──────── Selected passage

This isn't just on Hatrack, but also in the bookstore.
What do you look for? The same?
For me its about 13-15 minutes. Which equals about 35-40 pages.
I'm all about wordsmithing. Can the author manipulate words in an interesting way or come up with new metaphors and phrases that are clever and original? That's usually what I look for--and that's generally how I write as well. I suppose, then, that what I really look for when I pick up a new book is how similar the author's writing is to mine.
[This message has been edited by Shendülféa (edited March 16, 2006).]
Its kinda dumb to do it to the writer but it happens all the time.
Its happened to me and a few others I can think of.
Better to leave F&F for short stories, maybe its just not the right sort of place for novels.
Edit: clarification
[This message has been edited by hoptoad (edited March 16, 2006).]
For a novel, the first 13 is useless. Look at the first 13 lines of nearly any novel, and you'd be hard pressed to find a "hook" of any kind.
I have found Critters to be a much better place for feedback on my writing, as they'll allow the critters to see the ENTIRE story before passing judgement.
I find this to be much more helpful than having 15 people tell me "There isn't enough information here."
By the way, I used to regularly visit Critters. I would pick Hatrack over Critters any day.
Why should I be required to critique a hundred stories before I even have an opportunity of getting mine read?
But I'm more lenient with novels than with short stories for the reason they're longer. As long as I'd go on reading, I'm fine. You don't have to grab me by the throat (and I'd resent that for a novel).
(edited to correct a sentence that didn't make sense).

────────────────
──────── Dataset section

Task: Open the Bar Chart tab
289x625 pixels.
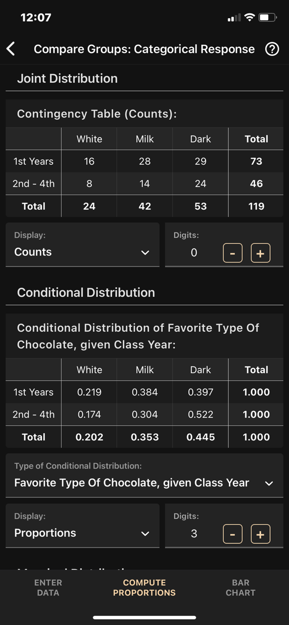Action: pos(241,588)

────────────────

Reproduce the full forum thread about how readers judge a book's opening pages, word for word.

This isn't just on Hatrack, but also in the bookstore.
What do you look for? The same?
For me its about 13-15 minutes. Which equals about 35-40 pages.
I'm all about wordsmithing. Can the author manipulate words in an interesting way or come up with new metaphors and phrases that are clever and original? That's usually what I look for--and that's generally how I write as well. I suppose, then, that what I really look for when I pick up a new book is how similar the author's writing is to mine.
[This message has been edited by Shendülféa (edited March 16, 2006).]
Its kinda dumb to do it to the writer but it happens all the time.
Its happened to me and a few others I can think of.
Better to leave F&F for short stories, maybe its just not the right sort of place for novels.
Edit: clarification
[This message has been edited by hoptoad (edited March 16, 2006).]
For a novel, the first 13 is useless. Look at the first 13 lines of nearly any novel, and you'd be hard pressed to find a "hook" of any kind.
I have found Critters to be a much better place for feedback on my writing, as they'll allow the critters to see the ENTIRE story before passing judgement.
I find this to be much more helpful than having 15 people tell me "There isn't enough information here."
By the way, I used to regularly visit Critters. I would pick Hatrack over Critters any day.
Why should I be required to critique a hundred stories before I even have an opportunity of getting mine read?
But I'm more lenient with novels than with short stories for the reason they're longer. As long as I'd go on reading, I'm fine. You don't have to grab me by the throat (and I'd resent that for a novel).
(edited to correct a sentence that didn't make sense).